The report claims that it had not established what information obtained by the whistleblower ended up in the hands of foreign governments.

"It is not clear which of the documents Snowden removed are in the hands of a foreign government,” the report reads. Despite the lack of evidence of any information being given to foreign governments, the report goes on to claim that the whistleblower is working with Russian intelligence officials.

On Twitter, Snowden noted that after three years of investigating, according to the report, they have still not been able to find any evidence of harmful intent, foreign influence, or harm.

Snowden also pointed out that their assertion that he is working with Russia is based on a quote from Russian Senator Frants Klintsevich, who earlier this week claimed that NATO assassinated Russian Ambassador Andrei Karlov.

“This is the standard of evidence the worst claims they level are based on, after three years and millions of dollars. But it goes on,” Snowden tweeted.

The report also claims that the whistleblower visited China while he was in Japan. 

“Never happened — not even transit. And USG knows this, because of passport control,” Snowden wrote.

The report then claims that he attended a hacker conference and met Chinese hackers, and then told his coworkers at the NSA how great China is. Snowden tweeted that this claim is both “false and insane.”

“Moreover, I never went to any hacker con during my time in government, IIRC. Think my first was HOPE, speaking alongside Ellsberg-- in 2014!” Snowden added.
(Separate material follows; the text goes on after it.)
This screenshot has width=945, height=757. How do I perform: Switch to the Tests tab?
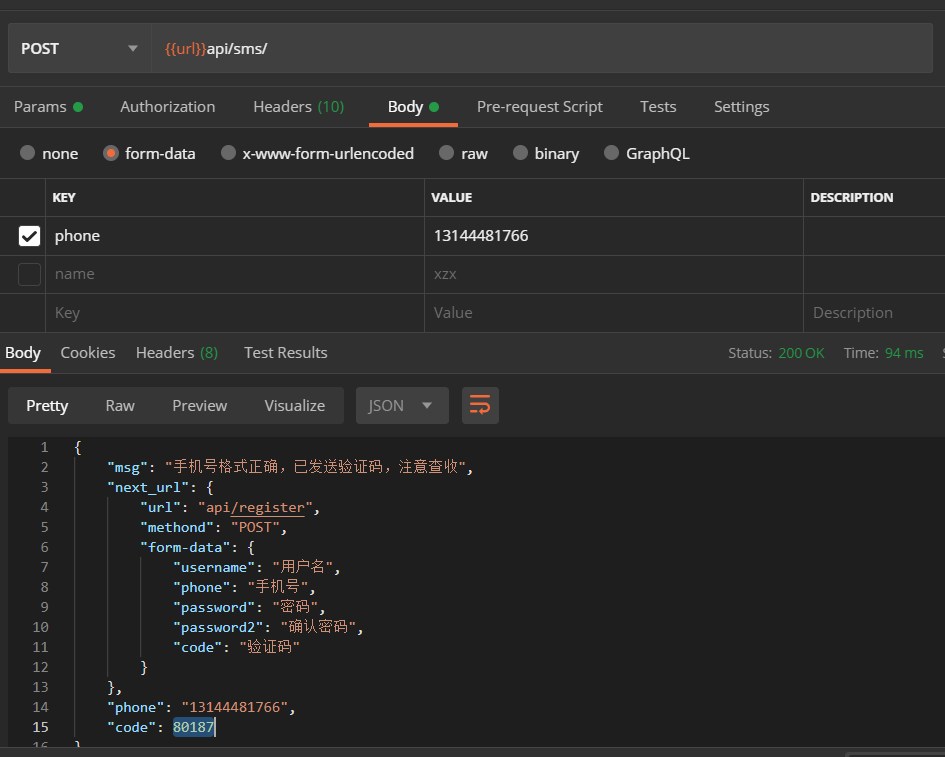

The whistleblower called the report an “endless parade of falsity, so unbelievable that it comes off as parody,” but noted that it is unintentionally exonerating.
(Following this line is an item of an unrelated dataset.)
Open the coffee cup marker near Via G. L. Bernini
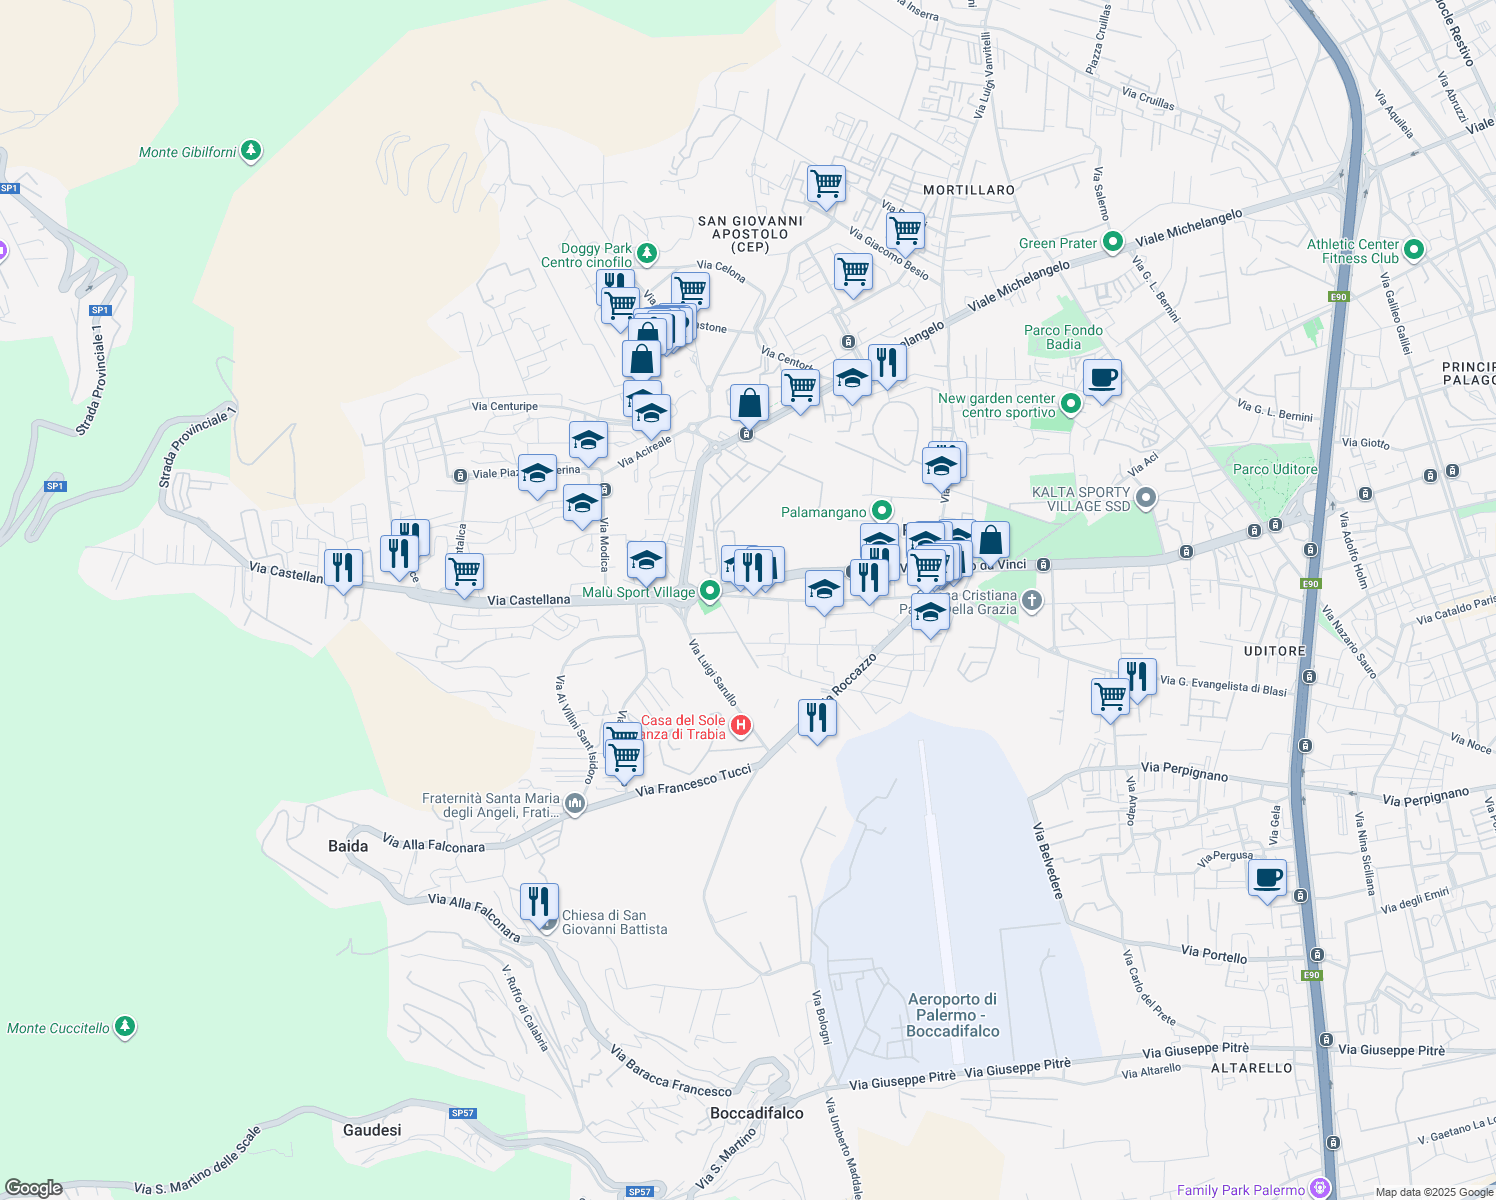 tap(1101, 378)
“They document me going, again and again — over years, despite punishments — to superiors to report complaints of waste, fraud, and abuse,” Snowden explained. “They characterize many of the best things I ever did — standing up for co-workers, reporting XSS vulns in TS/SCI systems — as wrongs.”

He notes that the report does not mention that journalism based on his revelations won a Pulitzer Prize for Public Service, helped to reform US laws, and changed even the President’s mind.

“Yet they argue at length I should have gone to NSA's Inspector General. That he would end these abuses and protect whistleblowers,” Snowden wrote.

The former NSA Inspector General in question, George Ellard, was, as we previously reported, recently fired for retaliating against another whistleblower.

The findings of his retaliation validate Snowden’s claims that he feared going through official channels to report his concerns about NSA overreach, although it was confirmed that he had expressed his worries about domestic spying programs to his supervisors in a series of emails.

Most importantly, perhaps, is the fact that the report admits that Snowden had purged and abandoned hard drives rather than bringing them through Russia — something he would have been unlikely to do if he had been working with Kremlin intelligence agencies.

“Final note: HPSCI's report admits I purged and abandoned hard drives rather than risk bringing them through Russia. Glad it's settled,” Snowden wrote.

In 2013, after releasing the trove of information on the NSA global surveillance program, Russia granted Snowden temporary asylum for one year. In 2014, it was upgraded to a three-year residence permit to stay in the nation.

Snowden is currently facing charges for espionage and theft of government property that could result in a prison sentence of up to 30 years should he return to the US. His lawyers and supporters are campaigning for him to receive a pardon from President Barack Obama before the US leader leaves office.